Interview With Jann Wenner of Rolling Stone Magazine - part 2 - President Bill Clinton - Interview

Weekly Compilation of Presidential Documents, Dec 11, 2000

Mr. Wenner. What's your bottom line on Newt, historically? I mean, what's your--if you were an historian, what would you say about Gingrich?

The President. That he was immensely successful in, first of all, consolidating the power of the Republican Party and its right wing and then in winning the Congress, winning the historic struggle for Congress in '94 by opposing me right down the line. And in '94, the people--the economy was getting better, but people didn't feel it yet. The budget we passed did not impose great tax burdens on ordinary Americans, but they didn't know it yet. And the crime bill we passed was going to help bring the crime rate down without interfering with people's gun rights, but they didn't know it yet.

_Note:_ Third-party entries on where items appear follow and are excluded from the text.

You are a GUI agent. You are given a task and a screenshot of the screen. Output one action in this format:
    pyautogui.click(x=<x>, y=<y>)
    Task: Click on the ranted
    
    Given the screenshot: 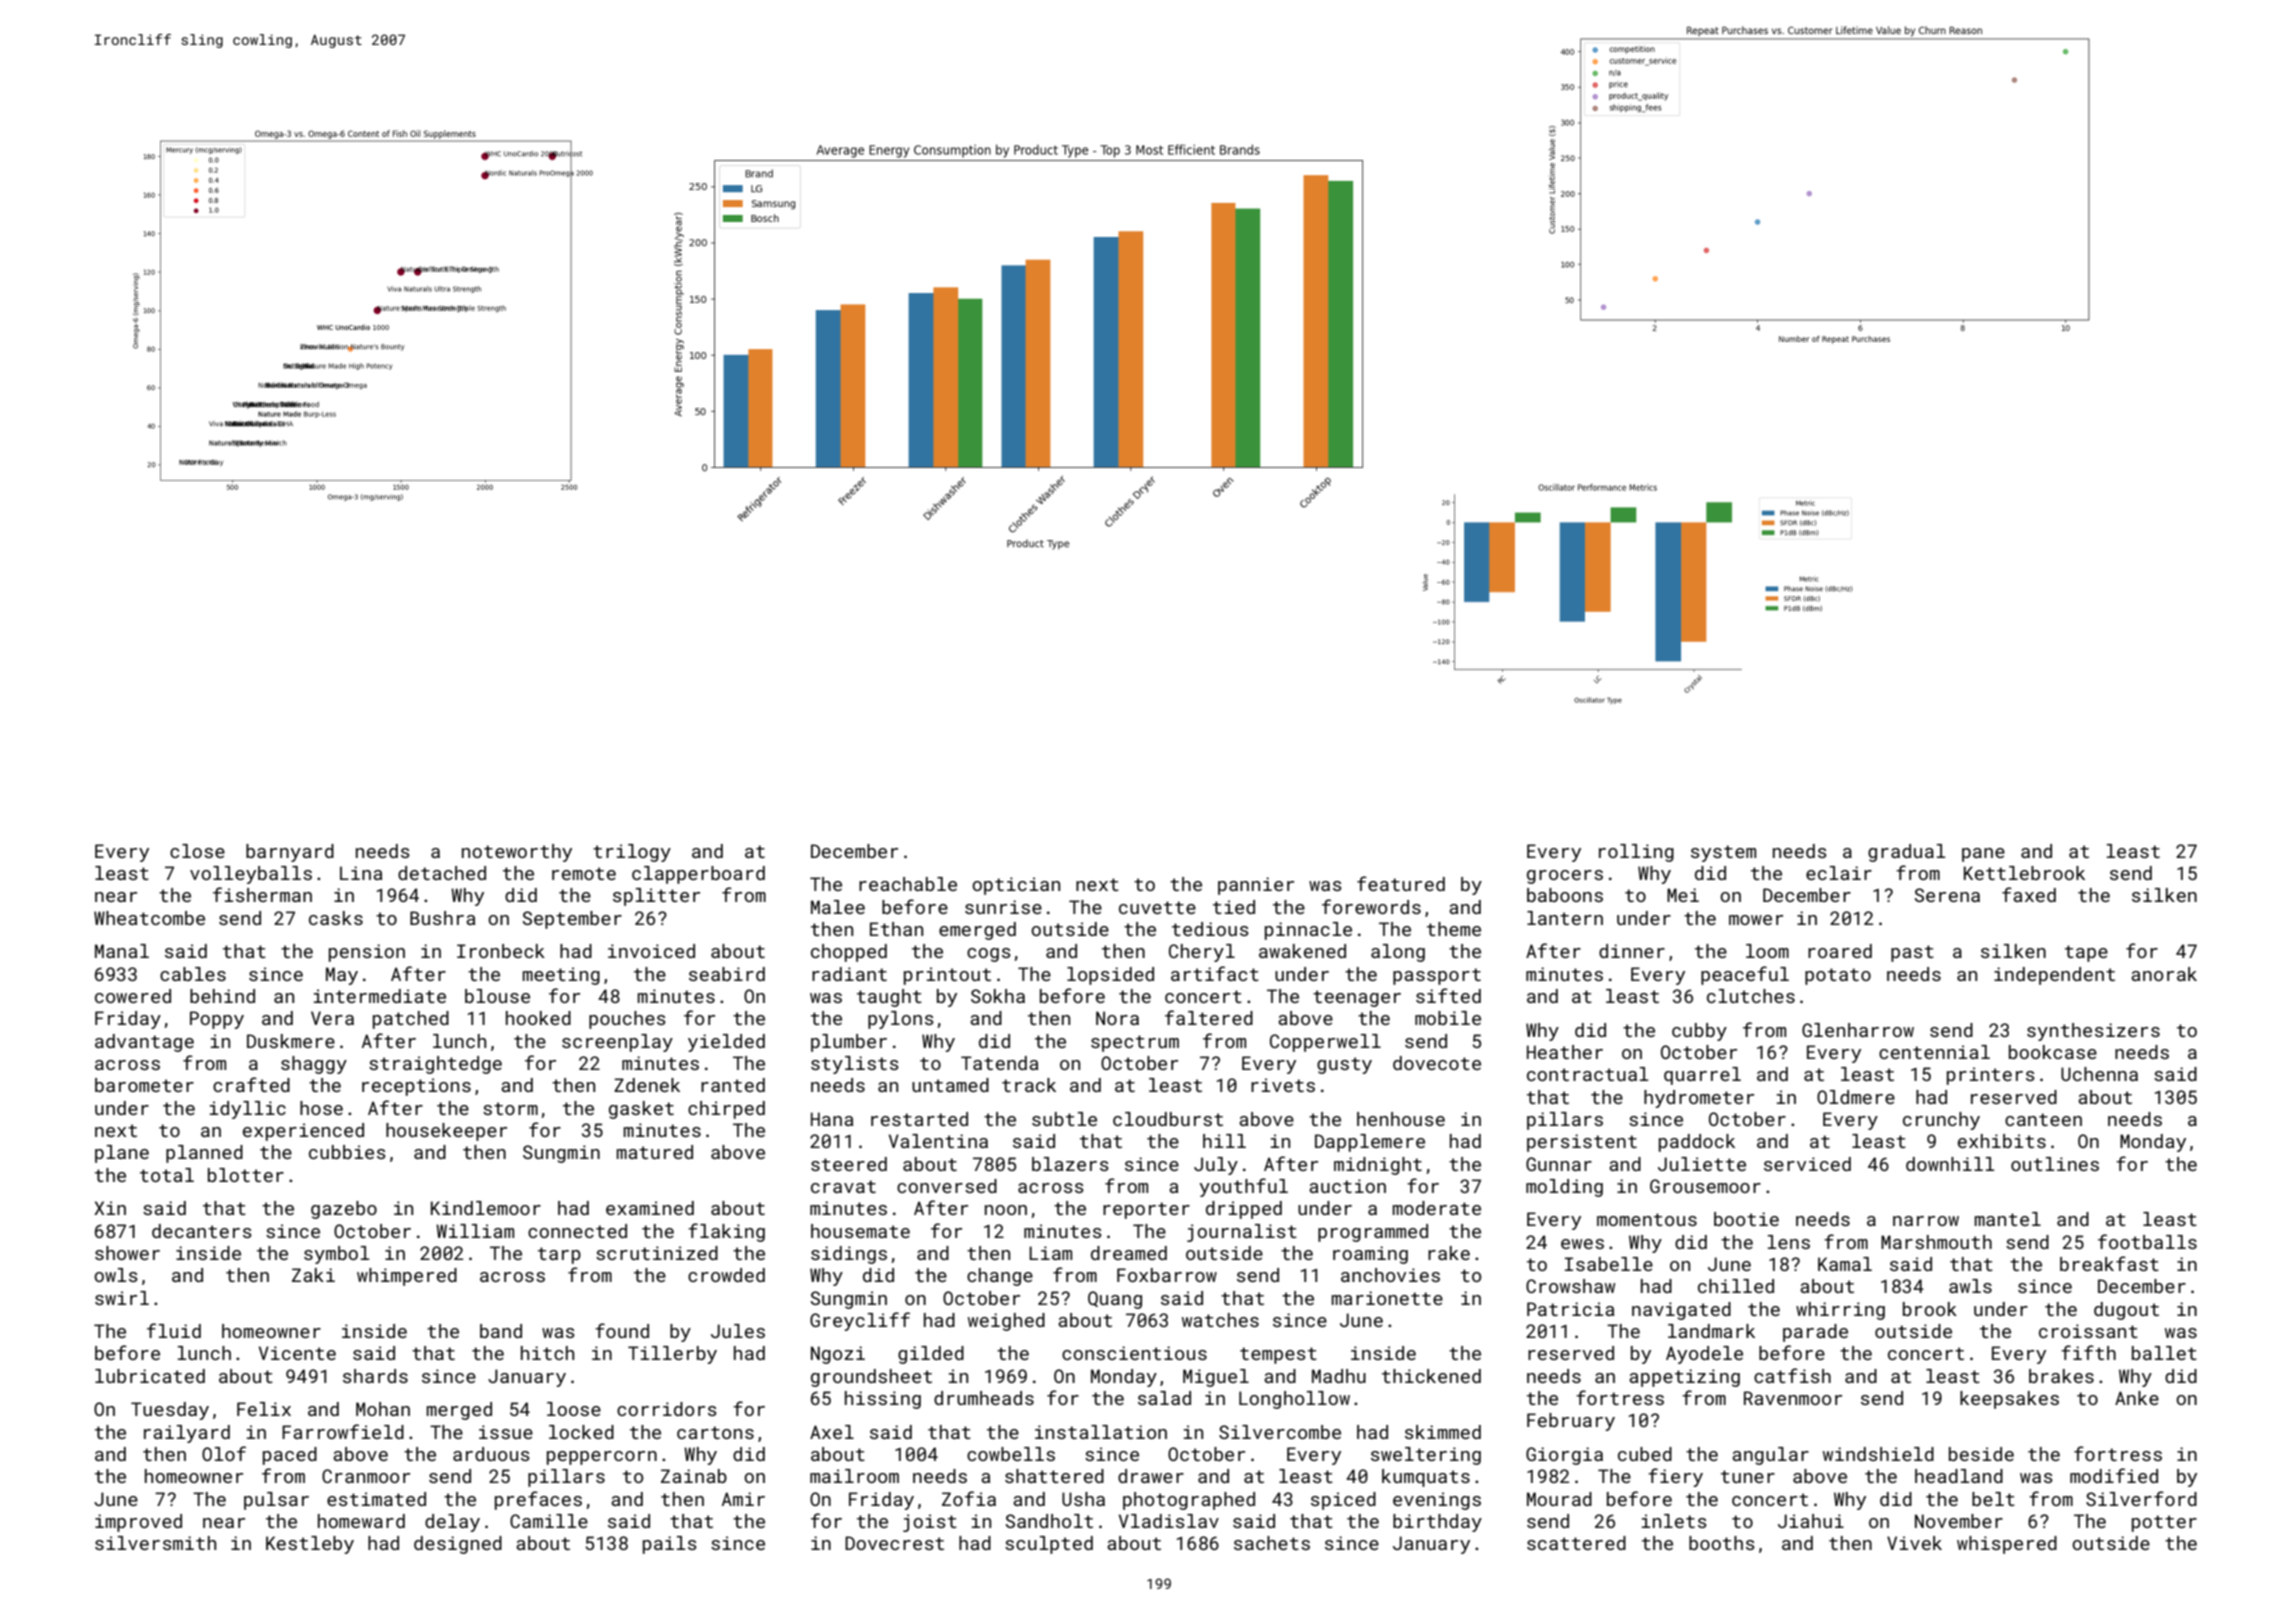 What is the action you would take?
    pyautogui.click(x=733, y=1085)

So you had the best of all times to run through a gaping hole. And then I had made the mistake of trying to do both, trying to do the economic plan and NAFTA, which dispirited some of our base supporters. And then I tried to do health care under circumstances that were literally impossible. You could not get a universal coverage plan passed through Congress.

So I made a lot of errors, and he ran through them, and he therefore changed the Congress. Then I think people will say that we had one of these historic battles that periodically happens in America about the role of the National Government and, indeed, what the meaning of the Nation is.

And I think he thought he could actually carry out the revolution that President Reagan talked about, you know, drastically shrinking the Federal Government, drastically limiting its ability to act in the social sphere and moving it to the right.

And to me, we had a series of baffles that were really the latest incarnation of this ageold battle of what does it mean to be an American, what is the idea of America, what is the purpose of a nation? And there was a Government shutdown. There was an impeachment. There was my veto of the Newt tax bill after Newt was gone. All these were ongoing battles.

The battle over--the same thing is now happening, shaping up over the courts. The most important issue in this election may well be what happens to the courts. Because there is now already--we are one vote away from having enough votes that would repeal Roe v. Wade.

But there is this other issue in the courts which I think is quite profound, which is, there are five votes right now to restrict the ability of Congress to require the States to participate in protecting the American people in a lot of fundamental ways. So I think this is an ongoing battle.

But it's the same battle that we had between George Washington and John Adams and Alexander Hamilton and John Marshall on the one side and Thomas Jefferson, Thomas Payne, and a lot of other people on the other in the beginning; the same battle Abraham Lincoln had around the time of the Civil War. Could the States secede? Did the Federal Government have the power to enslave them? The same battle we had at the dawn of the industrial revolution when Theodore Roosevelt and Woodrow Wilson asserted the authority of the Nation to proscribe basic conditions in the workplace and protection. And it was the same battle that Franklin Roosevelt fought. That was the fourth time it was fought. Now we're in the fifth battle over how to define America. And in the first three skirmishes, we won. But I see that as a big issue in this election, a huge issue.